[TEXTE FOURNI]
++++

La demande accrue sur le dollar a propulsé le billet vert vers de nouveaux sommets.
Une étincelle ravive à nouveau la crise du dollar. Le gouverneur de la Banque Centrale d’Egypte (BCE), Tareq Amer, a décidé la semaine dernière, et pour la deuxième fois en un mois, d’accroître le plafond des dépôts en dollars pour les entreprises exportatrices à 1 million de dollars. Ce plafond a été de 50 000 dollars pendant près d’un an avant que la BCE n’intervienne il y a trois semaines pour l’élever à 250 000 dollars, ce qui a immédiatement, selon les déclarations du gouverneur de la BCE, engendré une demande supplémentaire sur le marché noir d’environ 1 milliard de dollars.

++++

[OBJECTIF]
D'après le texte sur la crise du dollar en Égypte, quel était le plafond des dépôts en dollars des entreprises exportatrices pendant près d'un an ?

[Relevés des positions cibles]

++++

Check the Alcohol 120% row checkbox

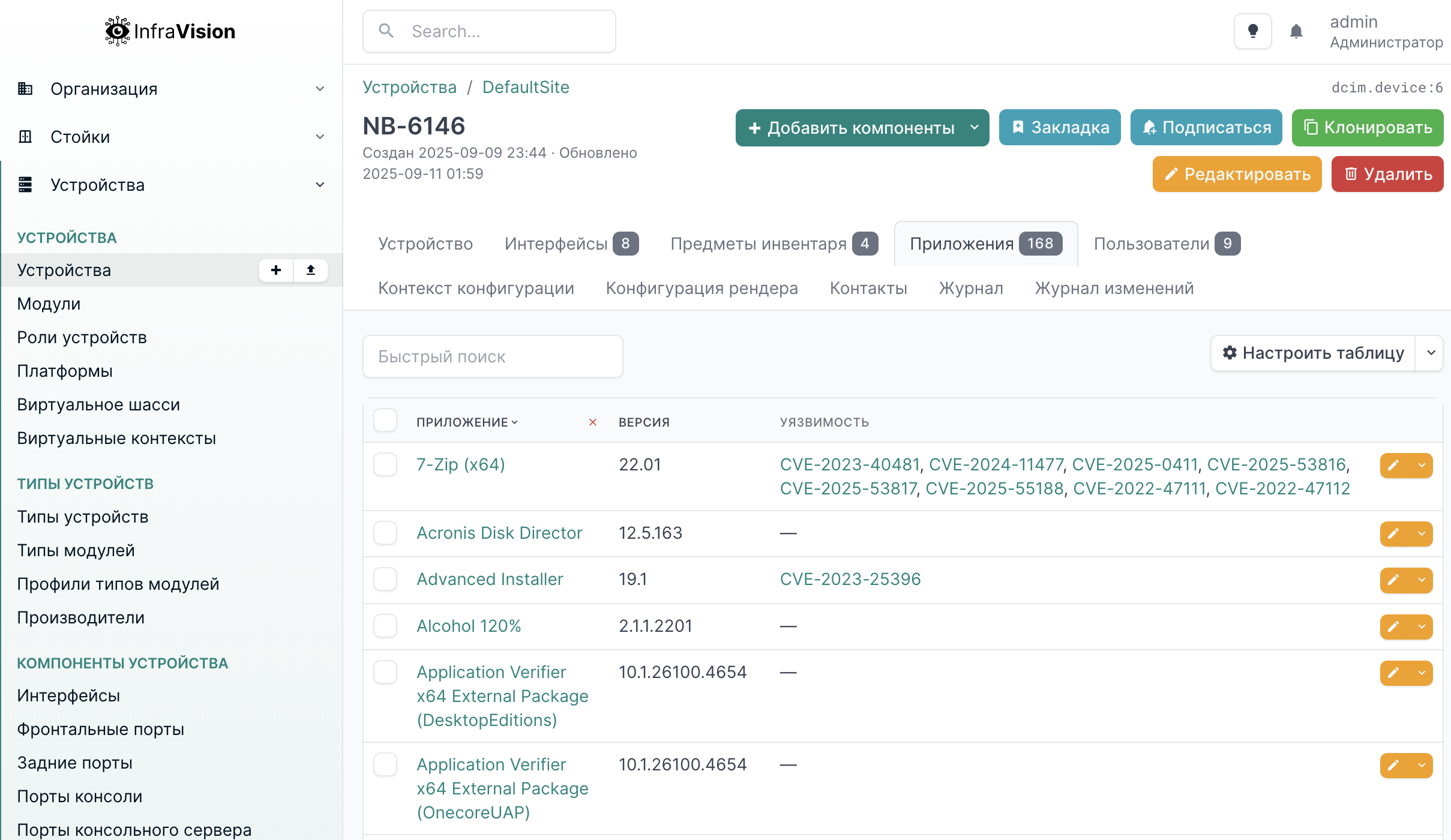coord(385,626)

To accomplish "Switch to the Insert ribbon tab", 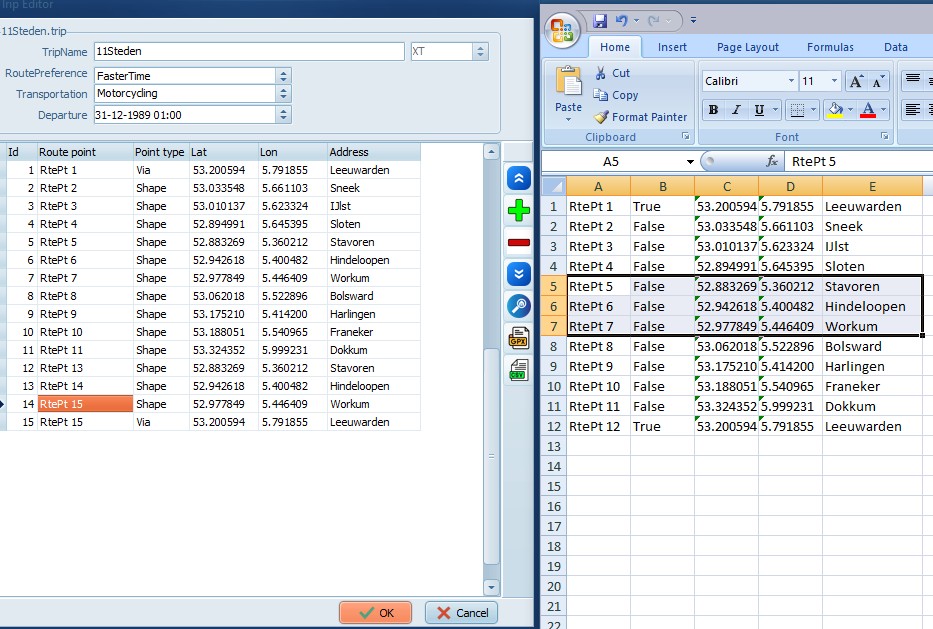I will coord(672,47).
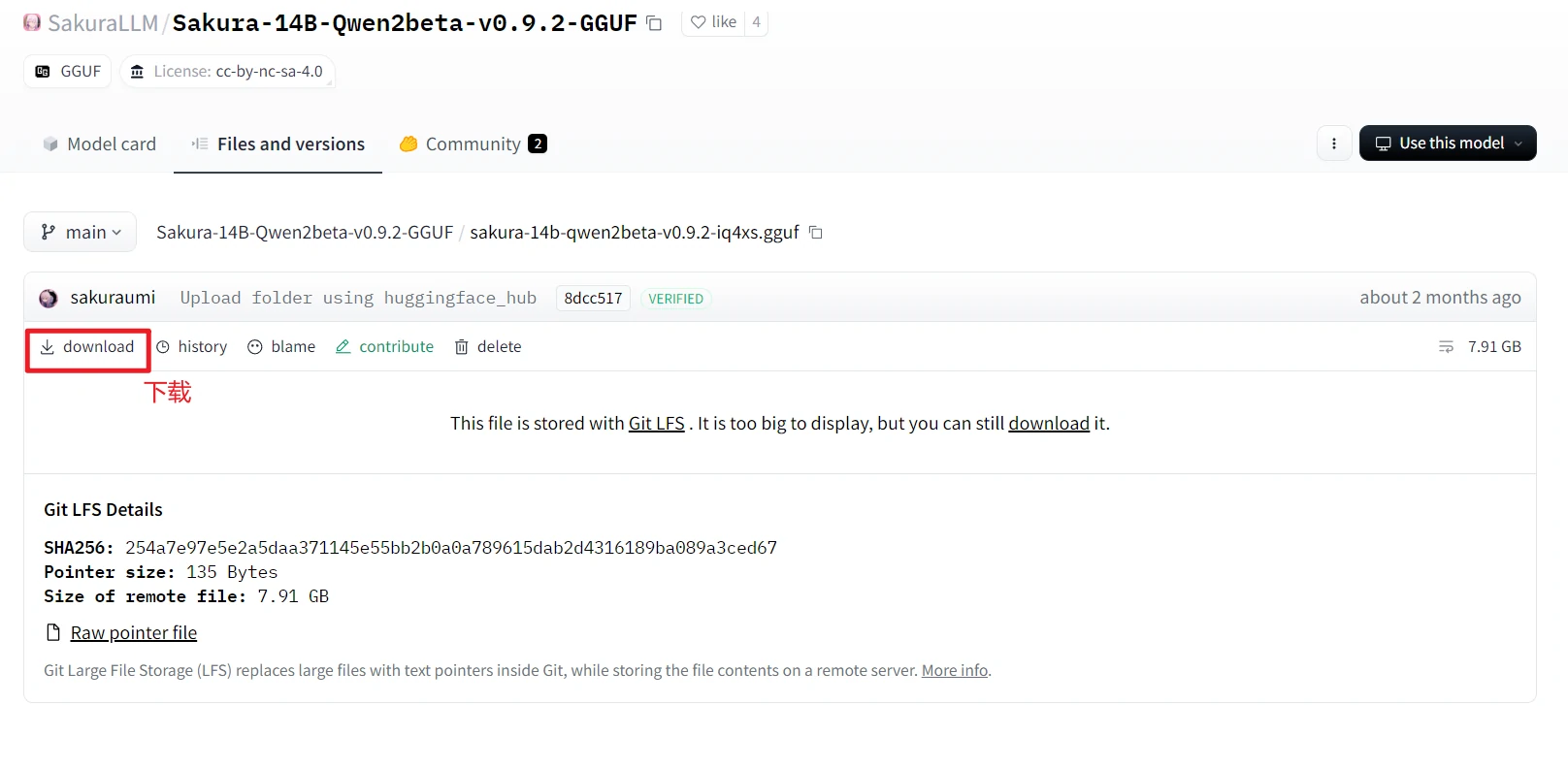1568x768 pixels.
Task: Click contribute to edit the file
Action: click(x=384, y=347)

++++

[RÉPONSE CI-DESSOUS]
Il était de 50 000 dollars.